## Task brief
Copy out the items below, substituting "Goal" for each occurrence of "Instruction" and keeping everything else the same.

[A run of items]
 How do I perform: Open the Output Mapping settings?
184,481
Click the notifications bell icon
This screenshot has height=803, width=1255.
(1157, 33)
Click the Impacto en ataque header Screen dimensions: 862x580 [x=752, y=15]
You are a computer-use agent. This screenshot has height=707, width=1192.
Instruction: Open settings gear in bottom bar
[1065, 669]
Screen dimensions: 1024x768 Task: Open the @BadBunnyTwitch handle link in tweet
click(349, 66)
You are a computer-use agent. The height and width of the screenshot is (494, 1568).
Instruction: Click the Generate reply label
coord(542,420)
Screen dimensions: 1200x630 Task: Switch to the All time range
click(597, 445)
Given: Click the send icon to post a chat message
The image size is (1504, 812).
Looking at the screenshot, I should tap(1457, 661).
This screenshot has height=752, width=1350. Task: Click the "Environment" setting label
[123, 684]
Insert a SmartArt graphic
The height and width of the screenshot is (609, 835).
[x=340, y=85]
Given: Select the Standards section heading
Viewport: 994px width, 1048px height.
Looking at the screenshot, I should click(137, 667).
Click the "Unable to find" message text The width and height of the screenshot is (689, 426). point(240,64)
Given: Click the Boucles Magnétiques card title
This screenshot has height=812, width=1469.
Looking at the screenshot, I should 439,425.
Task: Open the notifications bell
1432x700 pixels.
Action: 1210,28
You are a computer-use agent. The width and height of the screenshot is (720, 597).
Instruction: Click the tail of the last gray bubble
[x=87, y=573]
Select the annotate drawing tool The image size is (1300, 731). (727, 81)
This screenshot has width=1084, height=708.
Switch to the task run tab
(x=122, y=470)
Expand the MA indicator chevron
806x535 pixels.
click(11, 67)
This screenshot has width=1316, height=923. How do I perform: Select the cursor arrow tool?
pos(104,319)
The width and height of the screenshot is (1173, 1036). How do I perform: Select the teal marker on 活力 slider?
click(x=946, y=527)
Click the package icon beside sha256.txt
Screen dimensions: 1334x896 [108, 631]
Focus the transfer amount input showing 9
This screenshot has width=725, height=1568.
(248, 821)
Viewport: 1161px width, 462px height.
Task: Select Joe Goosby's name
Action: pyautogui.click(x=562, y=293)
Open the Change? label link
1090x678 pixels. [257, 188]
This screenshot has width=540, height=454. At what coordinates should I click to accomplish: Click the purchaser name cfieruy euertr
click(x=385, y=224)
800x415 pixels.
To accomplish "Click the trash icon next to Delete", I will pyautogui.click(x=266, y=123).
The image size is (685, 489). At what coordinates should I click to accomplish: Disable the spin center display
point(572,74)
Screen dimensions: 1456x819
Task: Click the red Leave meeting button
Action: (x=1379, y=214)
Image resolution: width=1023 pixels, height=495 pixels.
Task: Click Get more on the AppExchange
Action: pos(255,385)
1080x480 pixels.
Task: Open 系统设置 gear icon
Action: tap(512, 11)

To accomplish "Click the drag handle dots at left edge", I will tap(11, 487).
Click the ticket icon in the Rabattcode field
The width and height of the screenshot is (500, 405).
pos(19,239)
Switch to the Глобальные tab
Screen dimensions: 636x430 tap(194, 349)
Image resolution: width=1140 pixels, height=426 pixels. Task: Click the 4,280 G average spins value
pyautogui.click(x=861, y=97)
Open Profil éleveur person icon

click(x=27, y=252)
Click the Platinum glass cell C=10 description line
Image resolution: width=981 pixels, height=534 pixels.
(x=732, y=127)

## Answer to the problem
 How do I perform: Open the Output Mapping settings?
184,481
Click the notifications bell icon
This screenshot has height=803, width=1255.
(1157, 33)
Click the Impacto en ataque header Screen dimensions: 862x580 [x=752, y=15]
You are a computer-use agent. This screenshot has height=707, width=1192.
Goal: Open settings gear in bottom bar
[1065, 669]
Screen dimensions: 1024x768 Task: Open the @BadBunnyTwitch handle link in tweet
click(349, 66)
You are a computer-use agent. The height and width of the screenshot is (494, 1568).
Goal: Click the Generate reply label
coord(542,420)
Screen dimensions: 1200x630 Task: Switch to the All time range
click(597, 445)
Given: Click the send icon to post a chat message
The image size is (1504, 812).
Looking at the screenshot, I should tap(1457, 661).
This screenshot has height=752, width=1350. Task: Click the "Environment" setting label
[123, 684]
Insert a SmartArt graphic
The height and width of the screenshot is (609, 835).
[x=340, y=85]
Given: Select the Standards section heading
Viewport: 994px width, 1048px height.
Looking at the screenshot, I should click(137, 667).
Click the "Unable to find" message text The width and height of the screenshot is (689, 426). point(240,64)
Given: Click the Boucles Magnétiques card title
This screenshot has height=812, width=1469.
Looking at the screenshot, I should 439,425.
Task: Open the notifications bell
1432x700 pixels.
Action: 1210,28
You are a computer-use agent. The width and height of the screenshot is (720, 597).
Goal: Click the tail of the last gray bubble
[x=87, y=573]
Select the annotate drawing tool The image size is (1300, 731). (727, 81)
This screenshot has width=1084, height=708.
Switch to the task run tab
(x=122, y=470)
Expand the MA indicator chevron
806x535 pixels.
click(11, 67)
This screenshot has width=1316, height=923. How do I perform: Select the cursor arrow tool?
pos(104,319)
The width and height of the screenshot is (1173, 1036). How do I perform: Select the teal marker on 活力 slider?
click(x=946, y=527)
Click the package icon beside sha256.txt
Screen dimensions: 1334x896 [108, 631]
Focus the transfer amount input showing 9
This screenshot has width=725, height=1568.
(248, 821)
Viewport: 1161px width, 462px height.
Task: Select Joe Goosby's name
Action: pyautogui.click(x=562, y=293)
Open the Change? label link
1090x678 pixels. [257, 188]
This screenshot has width=540, height=454. At what coordinates should I click to accomplish: Click the purchaser name cfieruy euertr
click(x=385, y=224)
800x415 pixels.
To accomplish "Click the trash icon next to Delete", I will pyautogui.click(x=266, y=123).
The image size is (685, 489). At what coordinates should I click to accomplish: Disable the spin center display
point(572,74)
Screen dimensions: 1456x819
Task: Click the red Leave meeting button
Action: (x=1379, y=214)
Image resolution: width=1023 pixels, height=495 pixels.
Task: Click Get more on the AppExchange
Action: pos(255,385)
1080x480 pixels.
Task: Open 系统设置 gear icon
Action: tap(512, 11)

To accomplish "Click the drag handle dots at left edge", I will tap(11, 487).
Click the ticket icon in the Rabattcode field
The width and height of the screenshot is (500, 405).
pos(19,239)
Switch to the Глобальные tab
Screen dimensions: 636x430 tap(194, 349)
Image resolution: width=1140 pixels, height=426 pixels. Task: Click the 4,280 G average spins value
pyautogui.click(x=861, y=97)
Open Profil éleveur person icon

click(x=27, y=252)
Click the Platinum glass cell C=10 description line
Image resolution: width=981 pixels, height=534 pixels.
(x=732, y=127)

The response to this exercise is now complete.